Sleeping for 120.0 seconds, 2022-06-30 12:49:32
[2022-06-30 12:49:32,629: INFO/ForkPoolWorker-4] Sleeping for 120.0 seconds, 2022-06-30 12:49:32
[2022-06-30 12:49:41,404: VERBOSE/ForkPoolWorker-5] Found 8 wikipedia:en processes running, including this one.
[2022-06-30 12:49:41,507: VERBOSE/ForkPoolWorker-5] Pausing due to database lag: Waiting for 10.64.0.98: 7262.435271 seconds lagged.
Sleeping for 120.0 seconds, 2022-06-30 12:49:41
[2022-06-30 12:49:41,508: INFO/ForkPoolWorker-5] Sleeping for 120.0 seconds, 2022-06-30 12:49:41

lag seems to be decreasing, so will monitor

TheresNoTime lowered the priority of this task from High to Medium.Jun 30 2022, 12:54 PM

Dropping priority — doesn't initially appear to be an error with refill, though will continue to monitor 🙂

TheresNoTime renamed this task from Refill tool stuck "waiting for an available worker" to Refill tool stuck "waiting for an available worker" due to database lag.Jun 30 2022, 12:56 PM
TheresNoTime updated the task description. (Show Details)

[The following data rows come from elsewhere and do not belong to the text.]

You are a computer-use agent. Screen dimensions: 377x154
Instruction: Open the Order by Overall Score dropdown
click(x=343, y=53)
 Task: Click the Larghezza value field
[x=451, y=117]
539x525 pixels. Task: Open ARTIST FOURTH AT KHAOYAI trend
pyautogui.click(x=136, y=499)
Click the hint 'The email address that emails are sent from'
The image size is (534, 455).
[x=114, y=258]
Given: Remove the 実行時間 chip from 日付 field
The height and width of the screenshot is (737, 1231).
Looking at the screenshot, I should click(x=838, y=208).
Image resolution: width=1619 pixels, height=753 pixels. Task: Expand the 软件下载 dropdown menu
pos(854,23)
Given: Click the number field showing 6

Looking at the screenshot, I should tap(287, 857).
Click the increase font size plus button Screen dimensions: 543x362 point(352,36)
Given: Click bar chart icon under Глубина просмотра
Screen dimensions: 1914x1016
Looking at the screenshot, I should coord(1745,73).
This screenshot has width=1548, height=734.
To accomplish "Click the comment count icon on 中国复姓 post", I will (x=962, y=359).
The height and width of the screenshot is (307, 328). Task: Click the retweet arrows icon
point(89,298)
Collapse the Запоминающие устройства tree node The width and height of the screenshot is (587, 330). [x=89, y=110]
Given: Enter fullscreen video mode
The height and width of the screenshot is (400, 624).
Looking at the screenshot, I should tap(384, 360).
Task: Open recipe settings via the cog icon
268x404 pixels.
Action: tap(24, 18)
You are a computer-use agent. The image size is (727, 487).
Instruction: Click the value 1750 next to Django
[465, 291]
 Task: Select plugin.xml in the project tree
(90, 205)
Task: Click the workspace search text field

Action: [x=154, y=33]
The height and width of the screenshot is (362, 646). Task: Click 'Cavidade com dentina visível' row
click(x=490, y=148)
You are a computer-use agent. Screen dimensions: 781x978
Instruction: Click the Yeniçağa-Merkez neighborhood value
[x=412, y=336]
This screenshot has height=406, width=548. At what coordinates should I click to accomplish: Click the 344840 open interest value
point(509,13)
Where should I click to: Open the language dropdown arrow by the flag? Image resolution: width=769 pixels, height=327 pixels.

Database lag recovered (0.145272 seconds lagged), reFill now appears to be working as expected (test edit) and a follow-up task to T311713: Show a warning to the user if refill is throttling due to database lag has been created — marking resolved.

@Keith_D thank you again for the report, could you confirm everything is working for you?

Hello, thanks for looking at this, all appears to be working again.